> [Problem to solve]: Rewrite the material from its first line through the line with "[x=299, y=185]", swapping every "dropdown" for "drop-down" and changing nothing else.

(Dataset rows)
----------

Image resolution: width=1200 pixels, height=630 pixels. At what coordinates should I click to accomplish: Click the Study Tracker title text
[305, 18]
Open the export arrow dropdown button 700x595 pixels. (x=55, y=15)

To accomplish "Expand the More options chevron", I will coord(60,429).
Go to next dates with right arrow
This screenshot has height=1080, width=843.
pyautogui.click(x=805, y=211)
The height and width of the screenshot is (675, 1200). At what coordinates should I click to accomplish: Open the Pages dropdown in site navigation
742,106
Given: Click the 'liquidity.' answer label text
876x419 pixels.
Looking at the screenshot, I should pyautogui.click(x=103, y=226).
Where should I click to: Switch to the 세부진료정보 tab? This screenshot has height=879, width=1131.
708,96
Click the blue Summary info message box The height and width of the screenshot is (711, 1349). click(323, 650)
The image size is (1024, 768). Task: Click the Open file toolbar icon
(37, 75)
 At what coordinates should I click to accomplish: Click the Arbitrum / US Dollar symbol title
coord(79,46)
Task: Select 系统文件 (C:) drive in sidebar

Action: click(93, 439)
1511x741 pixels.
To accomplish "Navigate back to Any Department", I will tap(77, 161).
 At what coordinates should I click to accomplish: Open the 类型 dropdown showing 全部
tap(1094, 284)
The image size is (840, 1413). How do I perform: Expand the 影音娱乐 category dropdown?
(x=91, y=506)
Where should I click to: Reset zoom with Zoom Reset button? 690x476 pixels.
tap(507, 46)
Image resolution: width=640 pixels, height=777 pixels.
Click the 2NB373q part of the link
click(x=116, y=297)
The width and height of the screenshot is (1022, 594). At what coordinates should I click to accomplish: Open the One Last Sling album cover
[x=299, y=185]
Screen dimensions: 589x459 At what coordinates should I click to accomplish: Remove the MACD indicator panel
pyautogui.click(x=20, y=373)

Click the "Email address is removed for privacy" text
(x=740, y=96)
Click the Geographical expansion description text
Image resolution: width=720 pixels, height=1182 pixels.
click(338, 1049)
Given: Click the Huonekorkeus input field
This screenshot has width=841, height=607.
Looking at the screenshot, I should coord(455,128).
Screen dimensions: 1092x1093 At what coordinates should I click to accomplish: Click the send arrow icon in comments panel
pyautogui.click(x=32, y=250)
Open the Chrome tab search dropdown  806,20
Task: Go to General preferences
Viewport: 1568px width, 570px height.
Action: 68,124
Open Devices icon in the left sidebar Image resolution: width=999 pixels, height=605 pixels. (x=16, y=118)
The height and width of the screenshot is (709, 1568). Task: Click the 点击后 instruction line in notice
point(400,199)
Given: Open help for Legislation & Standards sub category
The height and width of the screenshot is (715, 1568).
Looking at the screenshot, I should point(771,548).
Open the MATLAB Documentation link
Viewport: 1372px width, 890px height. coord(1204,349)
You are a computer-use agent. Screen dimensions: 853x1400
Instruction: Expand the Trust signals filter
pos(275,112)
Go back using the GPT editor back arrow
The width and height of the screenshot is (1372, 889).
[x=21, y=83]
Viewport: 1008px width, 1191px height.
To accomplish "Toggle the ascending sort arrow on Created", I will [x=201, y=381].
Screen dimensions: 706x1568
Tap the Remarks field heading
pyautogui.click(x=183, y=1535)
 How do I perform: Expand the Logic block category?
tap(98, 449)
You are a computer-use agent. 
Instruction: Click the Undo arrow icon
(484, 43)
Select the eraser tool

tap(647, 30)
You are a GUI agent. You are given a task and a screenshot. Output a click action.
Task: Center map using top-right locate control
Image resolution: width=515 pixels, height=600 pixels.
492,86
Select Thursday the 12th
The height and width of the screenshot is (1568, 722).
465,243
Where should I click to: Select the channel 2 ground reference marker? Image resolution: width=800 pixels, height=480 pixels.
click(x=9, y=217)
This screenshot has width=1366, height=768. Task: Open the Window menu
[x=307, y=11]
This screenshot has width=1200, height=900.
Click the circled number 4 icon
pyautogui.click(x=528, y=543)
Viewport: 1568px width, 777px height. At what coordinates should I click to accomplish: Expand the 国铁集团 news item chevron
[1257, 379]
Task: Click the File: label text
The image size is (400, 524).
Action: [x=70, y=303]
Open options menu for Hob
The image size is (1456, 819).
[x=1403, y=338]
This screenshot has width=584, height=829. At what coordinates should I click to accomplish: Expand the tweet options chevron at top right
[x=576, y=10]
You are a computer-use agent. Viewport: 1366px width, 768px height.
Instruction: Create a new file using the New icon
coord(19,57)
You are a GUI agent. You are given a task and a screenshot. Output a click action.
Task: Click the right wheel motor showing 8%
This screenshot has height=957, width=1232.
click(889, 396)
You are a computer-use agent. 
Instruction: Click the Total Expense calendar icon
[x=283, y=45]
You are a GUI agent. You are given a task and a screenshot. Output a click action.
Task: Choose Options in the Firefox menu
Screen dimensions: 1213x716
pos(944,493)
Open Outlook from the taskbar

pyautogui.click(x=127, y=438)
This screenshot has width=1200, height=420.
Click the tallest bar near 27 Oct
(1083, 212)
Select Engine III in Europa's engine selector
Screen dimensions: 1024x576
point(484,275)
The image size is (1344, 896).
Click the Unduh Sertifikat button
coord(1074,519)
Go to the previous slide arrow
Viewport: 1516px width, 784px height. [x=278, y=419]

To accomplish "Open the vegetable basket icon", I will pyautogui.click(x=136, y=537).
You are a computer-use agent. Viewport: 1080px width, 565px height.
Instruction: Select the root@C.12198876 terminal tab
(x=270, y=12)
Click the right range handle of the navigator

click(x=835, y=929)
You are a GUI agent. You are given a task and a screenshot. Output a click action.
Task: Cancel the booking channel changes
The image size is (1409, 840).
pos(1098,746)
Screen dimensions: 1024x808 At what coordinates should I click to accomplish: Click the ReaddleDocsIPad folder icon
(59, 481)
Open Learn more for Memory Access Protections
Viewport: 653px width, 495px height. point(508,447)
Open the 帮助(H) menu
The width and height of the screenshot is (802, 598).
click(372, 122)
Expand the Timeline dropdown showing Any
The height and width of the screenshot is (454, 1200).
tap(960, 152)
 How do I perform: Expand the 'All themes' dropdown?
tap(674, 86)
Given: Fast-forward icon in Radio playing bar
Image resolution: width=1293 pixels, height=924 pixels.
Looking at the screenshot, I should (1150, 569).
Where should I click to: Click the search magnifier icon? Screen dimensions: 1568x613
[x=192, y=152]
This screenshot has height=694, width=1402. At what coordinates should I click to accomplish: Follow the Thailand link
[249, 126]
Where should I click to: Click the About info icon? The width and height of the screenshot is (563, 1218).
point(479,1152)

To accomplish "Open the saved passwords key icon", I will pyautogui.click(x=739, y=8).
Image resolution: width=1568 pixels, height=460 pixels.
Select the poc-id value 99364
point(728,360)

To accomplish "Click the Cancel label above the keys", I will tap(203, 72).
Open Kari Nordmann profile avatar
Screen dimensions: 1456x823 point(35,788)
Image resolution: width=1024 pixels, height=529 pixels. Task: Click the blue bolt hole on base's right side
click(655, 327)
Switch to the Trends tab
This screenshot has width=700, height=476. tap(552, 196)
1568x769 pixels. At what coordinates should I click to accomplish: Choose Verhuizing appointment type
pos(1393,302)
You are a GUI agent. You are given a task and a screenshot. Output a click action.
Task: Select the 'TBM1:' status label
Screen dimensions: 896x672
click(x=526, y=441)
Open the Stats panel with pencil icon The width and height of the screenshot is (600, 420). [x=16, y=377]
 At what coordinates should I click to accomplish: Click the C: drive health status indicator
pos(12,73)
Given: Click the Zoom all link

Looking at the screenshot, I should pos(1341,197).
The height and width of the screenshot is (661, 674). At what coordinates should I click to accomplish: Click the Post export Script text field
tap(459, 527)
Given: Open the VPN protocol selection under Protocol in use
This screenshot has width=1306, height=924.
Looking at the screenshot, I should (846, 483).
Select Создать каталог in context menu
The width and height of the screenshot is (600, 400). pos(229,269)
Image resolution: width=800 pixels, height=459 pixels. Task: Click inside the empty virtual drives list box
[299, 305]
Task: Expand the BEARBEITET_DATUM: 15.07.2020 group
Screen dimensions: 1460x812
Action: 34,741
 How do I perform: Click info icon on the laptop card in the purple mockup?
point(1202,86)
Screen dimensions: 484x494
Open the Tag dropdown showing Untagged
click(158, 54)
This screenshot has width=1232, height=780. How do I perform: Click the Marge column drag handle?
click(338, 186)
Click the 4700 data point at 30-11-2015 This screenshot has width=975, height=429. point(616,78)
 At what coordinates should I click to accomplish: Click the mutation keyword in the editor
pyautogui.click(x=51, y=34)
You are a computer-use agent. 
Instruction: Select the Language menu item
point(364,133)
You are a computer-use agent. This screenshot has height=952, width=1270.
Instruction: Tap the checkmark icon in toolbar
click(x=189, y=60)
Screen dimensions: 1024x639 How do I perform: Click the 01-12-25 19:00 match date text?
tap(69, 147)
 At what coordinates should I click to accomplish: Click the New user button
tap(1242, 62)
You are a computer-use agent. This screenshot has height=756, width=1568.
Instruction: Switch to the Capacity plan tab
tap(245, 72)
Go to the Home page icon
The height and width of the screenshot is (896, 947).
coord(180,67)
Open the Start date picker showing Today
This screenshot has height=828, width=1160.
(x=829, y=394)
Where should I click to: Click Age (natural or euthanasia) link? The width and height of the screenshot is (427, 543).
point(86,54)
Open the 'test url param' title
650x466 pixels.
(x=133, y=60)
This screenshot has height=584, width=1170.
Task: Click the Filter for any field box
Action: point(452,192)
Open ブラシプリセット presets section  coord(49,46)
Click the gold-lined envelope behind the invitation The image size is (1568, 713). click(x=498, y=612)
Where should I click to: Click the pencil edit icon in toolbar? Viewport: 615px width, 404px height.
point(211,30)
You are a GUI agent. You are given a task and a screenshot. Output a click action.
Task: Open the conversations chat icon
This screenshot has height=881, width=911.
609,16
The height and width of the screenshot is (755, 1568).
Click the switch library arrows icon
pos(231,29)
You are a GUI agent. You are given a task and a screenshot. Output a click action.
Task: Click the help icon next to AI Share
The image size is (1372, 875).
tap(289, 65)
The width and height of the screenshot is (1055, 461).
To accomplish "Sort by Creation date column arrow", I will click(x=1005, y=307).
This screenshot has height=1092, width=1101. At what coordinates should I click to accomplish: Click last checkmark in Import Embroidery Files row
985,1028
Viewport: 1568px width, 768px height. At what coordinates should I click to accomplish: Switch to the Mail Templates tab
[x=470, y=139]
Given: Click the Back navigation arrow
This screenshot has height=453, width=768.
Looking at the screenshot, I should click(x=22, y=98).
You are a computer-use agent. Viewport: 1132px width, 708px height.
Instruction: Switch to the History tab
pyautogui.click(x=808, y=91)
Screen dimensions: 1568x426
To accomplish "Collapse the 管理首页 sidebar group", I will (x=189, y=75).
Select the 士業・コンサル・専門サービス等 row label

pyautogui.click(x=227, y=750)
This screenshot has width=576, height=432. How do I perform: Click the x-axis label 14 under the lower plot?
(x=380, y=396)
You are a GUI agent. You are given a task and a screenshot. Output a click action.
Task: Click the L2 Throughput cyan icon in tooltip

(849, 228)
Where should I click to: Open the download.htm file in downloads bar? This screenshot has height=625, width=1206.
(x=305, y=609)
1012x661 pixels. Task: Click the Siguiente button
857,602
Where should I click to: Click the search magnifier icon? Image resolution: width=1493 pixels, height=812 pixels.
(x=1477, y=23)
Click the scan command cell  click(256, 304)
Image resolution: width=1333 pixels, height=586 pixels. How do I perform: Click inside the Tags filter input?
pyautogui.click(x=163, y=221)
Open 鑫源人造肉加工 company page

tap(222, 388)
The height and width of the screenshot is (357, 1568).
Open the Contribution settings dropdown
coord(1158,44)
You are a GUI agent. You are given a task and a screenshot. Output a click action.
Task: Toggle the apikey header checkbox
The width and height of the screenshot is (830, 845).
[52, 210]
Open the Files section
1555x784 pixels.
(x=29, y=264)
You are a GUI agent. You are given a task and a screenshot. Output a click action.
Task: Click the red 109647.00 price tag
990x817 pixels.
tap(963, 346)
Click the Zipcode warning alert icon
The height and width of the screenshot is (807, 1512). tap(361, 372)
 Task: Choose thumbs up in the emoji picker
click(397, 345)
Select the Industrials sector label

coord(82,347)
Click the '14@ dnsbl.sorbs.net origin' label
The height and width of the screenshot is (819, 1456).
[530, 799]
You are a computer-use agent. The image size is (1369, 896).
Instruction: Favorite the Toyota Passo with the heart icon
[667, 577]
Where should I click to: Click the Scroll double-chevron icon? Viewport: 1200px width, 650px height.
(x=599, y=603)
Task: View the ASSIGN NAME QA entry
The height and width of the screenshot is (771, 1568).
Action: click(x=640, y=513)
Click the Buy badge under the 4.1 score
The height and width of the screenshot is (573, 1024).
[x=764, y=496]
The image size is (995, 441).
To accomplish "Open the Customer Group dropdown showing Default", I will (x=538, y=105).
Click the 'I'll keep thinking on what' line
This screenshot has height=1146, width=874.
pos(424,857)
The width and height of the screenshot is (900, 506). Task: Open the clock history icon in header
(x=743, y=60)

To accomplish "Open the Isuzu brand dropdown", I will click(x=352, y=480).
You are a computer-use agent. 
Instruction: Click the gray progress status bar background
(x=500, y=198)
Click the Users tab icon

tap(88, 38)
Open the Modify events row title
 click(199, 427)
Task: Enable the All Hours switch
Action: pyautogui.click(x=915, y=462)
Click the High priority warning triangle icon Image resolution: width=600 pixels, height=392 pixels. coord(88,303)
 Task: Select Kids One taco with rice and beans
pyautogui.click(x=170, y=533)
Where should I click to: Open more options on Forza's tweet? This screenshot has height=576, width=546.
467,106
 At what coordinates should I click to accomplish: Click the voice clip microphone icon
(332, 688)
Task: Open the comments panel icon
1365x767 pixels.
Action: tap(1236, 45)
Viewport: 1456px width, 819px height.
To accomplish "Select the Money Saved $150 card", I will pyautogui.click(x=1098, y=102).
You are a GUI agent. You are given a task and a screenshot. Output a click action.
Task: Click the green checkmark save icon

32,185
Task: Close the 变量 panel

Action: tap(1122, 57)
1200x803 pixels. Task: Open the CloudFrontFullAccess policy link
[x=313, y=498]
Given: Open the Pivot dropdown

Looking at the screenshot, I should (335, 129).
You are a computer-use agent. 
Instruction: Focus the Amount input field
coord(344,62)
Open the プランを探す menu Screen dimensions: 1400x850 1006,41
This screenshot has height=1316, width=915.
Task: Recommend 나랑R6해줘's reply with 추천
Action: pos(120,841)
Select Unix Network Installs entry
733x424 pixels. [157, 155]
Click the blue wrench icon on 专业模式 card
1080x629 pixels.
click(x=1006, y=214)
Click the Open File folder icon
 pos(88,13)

----------

> [Output of the exercise]:
Image resolution: width=1200 pixels, height=630 pixels. At what coordinates should I click to accomplish: Click the Study Tracker title text
[305, 18]
Open the export arrow drop-down button 700x595 pixels. (x=55, y=15)

To accomplish "Expand the More options chevron", I will coord(60,429).
Go to next dates with right arrow
This screenshot has height=1080, width=843.
pyautogui.click(x=805, y=211)
The height and width of the screenshot is (675, 1200). At what coordinates should I click to accomplish: Open the Pages drop-down in site navigation
742,106
Given: Click the 'liquidity.' answer label text
876x419 pixels.
Looking at the screenshot, I should pyautogui.click(x=103, y=226).
Where should I click to: Switch to the 세부진료정보 tab? This screenshot has height=879, width=1131.
708,96
Click the blue Summary info message box The height and width of the screenshot is (711, 1349). click(323, 650)
The image size is (1024, 768). Task: Click the Open file toolbar icon
(37, 75)
 At what coordinates should I click to accomplish: Click the Arbitrum / US Dollar symbol title
coord(79,46)
Task: Select 系统文件 (C:) drive in sidebar

Action: click(93, 439)
1511x741 pixels.
To accomplish "Navigate back to Any Department", I will tap(77, 161).
 At what coordinates should I click to accomplish: Open the 类型 drop-down showing 全部
tap(1094, 284)
The image size is (840, 1413). How do I perform: Expand the 影音娱乐 category drop-down?
(x=91, y=506)
Where should I click to: Reset zoom with Zoom Reset button? 690x476 pixels.
tap(507, 46)
Image resolution: width=640 pixels, height=777 pixels.
Click the 2NB373q part of the link
click(x=116, y=297)
The width and height of the screenshot is (1022, 594). At what coordinates should I click to accomplish: Open the One Last Sling album cover
[x=299, y=185]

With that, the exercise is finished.